The situation is further complicated by a most curious recent development. The Chief Executive Member (corresponding at the district level to the Chief Minister) of the North Cachar Hills Autonomous District Council was arrested on May 30 following the recovery of Rs. 1 crore from two militants of the Jewel Gorlosa faction of Dima Halam Daogah (DHD-J), the insurgency making all the news, who have alleged that the money was given to them by the CEM to help the DHD-J purchase arms. Indeed, Chief Minister Gogoi admitted, following the arrest, that ‘development funds’ meant for the district were being diverted to the militants by the District Council.

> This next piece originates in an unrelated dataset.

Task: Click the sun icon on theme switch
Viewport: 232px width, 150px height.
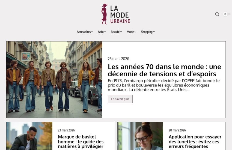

This broad survey has not even mentioned the United Liberation Front of Asom (ULFA) and the National Democratic Front of Bodoland (NDFB) which too in theory are fighting to attain a sovereign Asom and a sovereign Bodoland, the contradictions between them not coming in the way of some cooperation, again showing that there is a gulf of difference between the stated objectives of every one of the so-called insurgencies and the reality.
Finally, a common feature of all these organisations are their profound anti-democratic mindset and the total absence of any understanding of the larger socio-economic realities of the state. What they do share, however, is an equally profound hatred of the Other, alien.